モルモットには時々首のリンパ節が腫れてしまい膿んでしまうことがあります。
この子はまだ1歳にもならない子ですが首が腫れ、他院にて検査をおこない、頸部リンパ節炎と診断、手術を行いましたが、太い血管にくっついていたため切除できず、そのまま閉じたが、よくならず、当院に来院されました。

このように首が腫れてしまい、膿が出てきています。通常、排膿し、洗浄などをおこない、よくなることもありますが、何回もたまる場合は外科的処置を行います。
もちろん頸部リンパ節なので頚静脈と近接しており、切除できる場合もありますが、困難なこともしばしばあります。
そのため、草食動物の膿瘍の手術でよく使いますが、造窓術を行います。

これは手術時の写真ですが、膿瘍壁はかなりぶ厚くなっています。ここに穴をあけて皮膚と縫合します。
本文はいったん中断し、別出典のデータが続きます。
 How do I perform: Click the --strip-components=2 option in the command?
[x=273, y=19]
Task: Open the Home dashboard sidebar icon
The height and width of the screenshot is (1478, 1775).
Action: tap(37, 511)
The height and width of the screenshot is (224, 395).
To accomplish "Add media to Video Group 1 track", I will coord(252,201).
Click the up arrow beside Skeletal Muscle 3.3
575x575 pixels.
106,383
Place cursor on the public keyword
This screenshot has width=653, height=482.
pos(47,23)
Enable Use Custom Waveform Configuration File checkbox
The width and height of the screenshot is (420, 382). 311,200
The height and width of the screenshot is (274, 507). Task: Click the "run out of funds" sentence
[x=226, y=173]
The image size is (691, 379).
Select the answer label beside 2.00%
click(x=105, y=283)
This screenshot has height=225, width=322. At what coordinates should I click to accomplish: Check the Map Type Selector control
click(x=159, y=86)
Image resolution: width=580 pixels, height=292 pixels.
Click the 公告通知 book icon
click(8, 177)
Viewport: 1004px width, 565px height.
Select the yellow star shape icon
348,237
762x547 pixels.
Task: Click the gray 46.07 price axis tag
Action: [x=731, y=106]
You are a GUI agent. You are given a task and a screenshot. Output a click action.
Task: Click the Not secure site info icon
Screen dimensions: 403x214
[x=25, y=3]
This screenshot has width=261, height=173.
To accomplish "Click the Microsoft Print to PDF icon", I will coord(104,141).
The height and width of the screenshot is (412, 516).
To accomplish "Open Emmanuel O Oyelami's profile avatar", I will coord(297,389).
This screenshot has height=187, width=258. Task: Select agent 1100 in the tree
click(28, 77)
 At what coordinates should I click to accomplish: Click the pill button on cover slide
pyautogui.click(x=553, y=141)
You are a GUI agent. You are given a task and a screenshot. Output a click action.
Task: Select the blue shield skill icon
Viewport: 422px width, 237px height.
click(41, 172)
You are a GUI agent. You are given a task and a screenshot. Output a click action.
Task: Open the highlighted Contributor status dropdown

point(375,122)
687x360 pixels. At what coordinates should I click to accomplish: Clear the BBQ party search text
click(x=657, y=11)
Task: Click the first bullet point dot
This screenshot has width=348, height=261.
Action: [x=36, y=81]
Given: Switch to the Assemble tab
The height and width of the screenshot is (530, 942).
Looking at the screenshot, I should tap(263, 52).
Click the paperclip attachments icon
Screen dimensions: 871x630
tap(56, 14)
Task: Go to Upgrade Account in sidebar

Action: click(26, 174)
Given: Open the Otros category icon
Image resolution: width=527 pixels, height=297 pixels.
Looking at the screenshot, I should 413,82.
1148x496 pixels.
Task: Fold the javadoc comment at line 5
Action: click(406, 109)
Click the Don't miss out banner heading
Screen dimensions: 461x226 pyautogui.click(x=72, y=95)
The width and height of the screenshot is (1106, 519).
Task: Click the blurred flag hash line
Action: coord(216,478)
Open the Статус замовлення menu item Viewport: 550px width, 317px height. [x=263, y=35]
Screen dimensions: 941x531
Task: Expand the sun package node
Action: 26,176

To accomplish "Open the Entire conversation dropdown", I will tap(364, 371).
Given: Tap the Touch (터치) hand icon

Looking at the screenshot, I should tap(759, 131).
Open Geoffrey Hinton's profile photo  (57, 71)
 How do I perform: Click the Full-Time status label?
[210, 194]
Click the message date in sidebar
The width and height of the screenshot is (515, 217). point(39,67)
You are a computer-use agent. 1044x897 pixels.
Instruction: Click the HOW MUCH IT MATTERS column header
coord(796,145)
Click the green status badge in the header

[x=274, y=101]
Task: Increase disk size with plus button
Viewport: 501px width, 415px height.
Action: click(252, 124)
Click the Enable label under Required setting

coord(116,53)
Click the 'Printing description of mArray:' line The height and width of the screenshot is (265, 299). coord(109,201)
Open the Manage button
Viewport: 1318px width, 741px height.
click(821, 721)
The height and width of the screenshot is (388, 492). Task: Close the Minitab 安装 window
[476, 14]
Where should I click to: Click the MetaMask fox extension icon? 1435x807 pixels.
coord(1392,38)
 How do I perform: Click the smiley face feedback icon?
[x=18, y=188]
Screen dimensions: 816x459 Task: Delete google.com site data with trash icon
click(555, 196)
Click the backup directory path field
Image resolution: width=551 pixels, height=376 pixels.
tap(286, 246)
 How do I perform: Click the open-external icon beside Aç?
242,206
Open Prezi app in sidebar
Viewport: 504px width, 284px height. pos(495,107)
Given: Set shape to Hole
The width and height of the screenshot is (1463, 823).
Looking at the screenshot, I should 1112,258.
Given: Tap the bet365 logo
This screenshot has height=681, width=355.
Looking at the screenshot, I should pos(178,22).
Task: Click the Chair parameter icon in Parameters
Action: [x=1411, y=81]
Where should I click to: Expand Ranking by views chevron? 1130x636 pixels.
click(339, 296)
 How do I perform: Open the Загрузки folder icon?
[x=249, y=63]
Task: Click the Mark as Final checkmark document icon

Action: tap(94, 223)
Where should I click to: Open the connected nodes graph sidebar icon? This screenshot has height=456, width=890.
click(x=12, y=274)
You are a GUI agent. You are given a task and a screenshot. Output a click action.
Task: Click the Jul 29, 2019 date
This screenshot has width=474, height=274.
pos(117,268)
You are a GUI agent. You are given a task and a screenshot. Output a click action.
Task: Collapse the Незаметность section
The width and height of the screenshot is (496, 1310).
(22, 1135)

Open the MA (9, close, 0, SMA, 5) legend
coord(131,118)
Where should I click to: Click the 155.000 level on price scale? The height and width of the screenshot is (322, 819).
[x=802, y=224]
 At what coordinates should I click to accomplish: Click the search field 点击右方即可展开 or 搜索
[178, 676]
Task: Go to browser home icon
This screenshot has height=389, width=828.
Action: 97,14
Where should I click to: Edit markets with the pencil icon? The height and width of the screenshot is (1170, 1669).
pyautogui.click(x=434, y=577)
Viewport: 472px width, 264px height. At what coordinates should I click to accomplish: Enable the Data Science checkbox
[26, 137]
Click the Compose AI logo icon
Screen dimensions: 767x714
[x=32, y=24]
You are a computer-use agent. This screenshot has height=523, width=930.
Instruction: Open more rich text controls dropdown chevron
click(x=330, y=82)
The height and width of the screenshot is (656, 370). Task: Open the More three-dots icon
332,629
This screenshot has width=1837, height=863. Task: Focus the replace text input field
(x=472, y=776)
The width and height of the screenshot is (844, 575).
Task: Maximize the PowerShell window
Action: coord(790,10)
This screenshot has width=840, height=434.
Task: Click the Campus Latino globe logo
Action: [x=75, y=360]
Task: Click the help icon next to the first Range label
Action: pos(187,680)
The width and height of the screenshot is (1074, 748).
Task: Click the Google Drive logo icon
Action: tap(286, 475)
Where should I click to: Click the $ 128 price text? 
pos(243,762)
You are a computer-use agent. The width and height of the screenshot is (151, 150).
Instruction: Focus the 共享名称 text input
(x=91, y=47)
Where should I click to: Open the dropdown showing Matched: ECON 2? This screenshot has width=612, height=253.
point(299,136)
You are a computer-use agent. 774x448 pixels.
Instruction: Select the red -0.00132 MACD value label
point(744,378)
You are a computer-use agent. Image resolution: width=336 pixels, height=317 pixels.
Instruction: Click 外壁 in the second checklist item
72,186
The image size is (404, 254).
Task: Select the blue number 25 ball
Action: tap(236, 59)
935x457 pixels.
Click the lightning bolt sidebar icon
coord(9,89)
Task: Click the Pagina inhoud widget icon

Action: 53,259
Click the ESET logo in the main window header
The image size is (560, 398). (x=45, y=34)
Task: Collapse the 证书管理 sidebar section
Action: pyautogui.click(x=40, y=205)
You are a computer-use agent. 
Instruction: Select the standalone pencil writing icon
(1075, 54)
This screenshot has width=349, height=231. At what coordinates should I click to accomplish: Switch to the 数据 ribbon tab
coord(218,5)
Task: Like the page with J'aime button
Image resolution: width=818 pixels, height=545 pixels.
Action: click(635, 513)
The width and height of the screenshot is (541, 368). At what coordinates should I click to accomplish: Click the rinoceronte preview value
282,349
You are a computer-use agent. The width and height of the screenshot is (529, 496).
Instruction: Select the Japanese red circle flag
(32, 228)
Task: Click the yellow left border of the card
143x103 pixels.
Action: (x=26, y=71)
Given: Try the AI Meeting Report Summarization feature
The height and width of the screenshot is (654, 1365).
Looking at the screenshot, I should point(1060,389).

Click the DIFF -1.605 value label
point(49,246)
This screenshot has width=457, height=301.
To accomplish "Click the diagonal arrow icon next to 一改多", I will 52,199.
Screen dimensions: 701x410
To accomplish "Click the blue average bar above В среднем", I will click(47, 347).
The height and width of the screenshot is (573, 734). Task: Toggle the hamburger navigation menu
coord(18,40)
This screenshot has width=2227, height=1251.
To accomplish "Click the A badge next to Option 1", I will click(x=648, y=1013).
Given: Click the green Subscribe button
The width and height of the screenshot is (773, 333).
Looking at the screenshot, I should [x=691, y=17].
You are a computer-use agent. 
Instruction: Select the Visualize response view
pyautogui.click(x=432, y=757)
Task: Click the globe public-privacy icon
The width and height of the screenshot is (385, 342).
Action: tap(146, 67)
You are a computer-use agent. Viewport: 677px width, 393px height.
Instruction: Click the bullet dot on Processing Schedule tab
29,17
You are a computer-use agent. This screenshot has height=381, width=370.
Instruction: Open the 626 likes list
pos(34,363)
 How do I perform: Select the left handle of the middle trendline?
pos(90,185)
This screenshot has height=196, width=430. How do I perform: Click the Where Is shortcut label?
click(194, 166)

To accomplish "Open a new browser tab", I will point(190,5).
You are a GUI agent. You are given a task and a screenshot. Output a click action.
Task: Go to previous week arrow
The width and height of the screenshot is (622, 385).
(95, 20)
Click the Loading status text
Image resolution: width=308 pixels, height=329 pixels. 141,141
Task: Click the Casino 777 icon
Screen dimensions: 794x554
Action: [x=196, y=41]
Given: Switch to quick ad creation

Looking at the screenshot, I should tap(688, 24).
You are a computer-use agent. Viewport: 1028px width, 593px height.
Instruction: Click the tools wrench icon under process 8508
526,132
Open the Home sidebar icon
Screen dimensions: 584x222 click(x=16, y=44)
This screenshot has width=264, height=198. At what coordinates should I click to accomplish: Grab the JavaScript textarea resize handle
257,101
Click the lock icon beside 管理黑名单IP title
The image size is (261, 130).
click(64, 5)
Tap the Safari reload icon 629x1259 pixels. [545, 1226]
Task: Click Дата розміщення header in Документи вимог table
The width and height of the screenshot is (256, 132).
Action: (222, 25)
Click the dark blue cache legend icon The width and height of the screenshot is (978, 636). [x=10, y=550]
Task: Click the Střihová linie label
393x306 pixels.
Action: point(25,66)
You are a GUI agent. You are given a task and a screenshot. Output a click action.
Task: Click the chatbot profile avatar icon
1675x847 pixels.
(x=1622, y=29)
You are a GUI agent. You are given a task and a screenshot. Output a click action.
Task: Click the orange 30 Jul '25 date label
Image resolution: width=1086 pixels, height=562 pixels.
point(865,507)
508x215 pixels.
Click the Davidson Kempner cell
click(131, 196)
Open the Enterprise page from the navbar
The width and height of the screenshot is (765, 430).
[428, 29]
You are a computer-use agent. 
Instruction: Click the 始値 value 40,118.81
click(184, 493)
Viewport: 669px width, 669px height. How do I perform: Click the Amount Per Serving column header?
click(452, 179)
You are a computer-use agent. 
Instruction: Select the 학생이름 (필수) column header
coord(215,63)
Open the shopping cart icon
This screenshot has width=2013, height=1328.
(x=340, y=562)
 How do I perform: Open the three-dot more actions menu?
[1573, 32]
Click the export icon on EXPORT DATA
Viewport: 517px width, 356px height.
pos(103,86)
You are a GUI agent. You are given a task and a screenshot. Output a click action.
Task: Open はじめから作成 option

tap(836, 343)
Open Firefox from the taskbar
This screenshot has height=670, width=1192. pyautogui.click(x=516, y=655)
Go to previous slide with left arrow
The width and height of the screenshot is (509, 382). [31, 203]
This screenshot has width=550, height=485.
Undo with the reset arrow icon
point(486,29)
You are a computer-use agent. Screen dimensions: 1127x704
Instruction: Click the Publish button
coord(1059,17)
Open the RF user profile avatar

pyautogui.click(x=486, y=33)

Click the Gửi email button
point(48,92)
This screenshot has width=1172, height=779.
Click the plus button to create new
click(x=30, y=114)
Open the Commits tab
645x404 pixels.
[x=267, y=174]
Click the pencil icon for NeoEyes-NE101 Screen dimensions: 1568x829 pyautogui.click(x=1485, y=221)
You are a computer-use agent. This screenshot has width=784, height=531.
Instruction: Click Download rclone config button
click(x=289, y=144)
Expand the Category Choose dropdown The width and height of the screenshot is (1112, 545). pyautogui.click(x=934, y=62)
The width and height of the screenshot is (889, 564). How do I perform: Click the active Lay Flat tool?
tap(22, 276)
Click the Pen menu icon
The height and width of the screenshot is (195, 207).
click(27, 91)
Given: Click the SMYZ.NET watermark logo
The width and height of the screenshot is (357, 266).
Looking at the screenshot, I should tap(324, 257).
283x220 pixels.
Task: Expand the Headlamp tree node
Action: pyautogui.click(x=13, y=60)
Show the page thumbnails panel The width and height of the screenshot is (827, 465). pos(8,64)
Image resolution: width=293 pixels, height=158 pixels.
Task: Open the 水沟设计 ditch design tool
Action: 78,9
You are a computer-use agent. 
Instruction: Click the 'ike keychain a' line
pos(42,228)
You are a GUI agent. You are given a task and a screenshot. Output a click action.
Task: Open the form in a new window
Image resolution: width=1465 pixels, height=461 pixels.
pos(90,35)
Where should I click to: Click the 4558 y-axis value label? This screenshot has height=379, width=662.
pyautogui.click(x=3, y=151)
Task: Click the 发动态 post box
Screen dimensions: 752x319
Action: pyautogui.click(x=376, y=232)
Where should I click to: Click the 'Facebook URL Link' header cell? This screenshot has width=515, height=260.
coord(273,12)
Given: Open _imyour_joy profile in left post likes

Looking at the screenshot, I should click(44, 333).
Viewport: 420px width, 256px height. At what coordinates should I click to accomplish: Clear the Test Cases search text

このように穴をあけます。傷が閉じないように工夫して縫合する必要があります。この子場合、何か所かに膿が溜まっていたため、2か所に穴をあけました。ここから定期的に洗浄していきます。これで細菌を落とします。見た目は少し生々しいですが、経過とともに元通りになります。
手術後の洗浄がとても大事になります。傷がふさがる前に洗浄します。

最終的にはこのように腫れがなくなり、すっきりします。
これで治療は終了となります。
膿は抗生物質の投与だけではよくならないことが多いため、その場合は手術により治ることが多いです。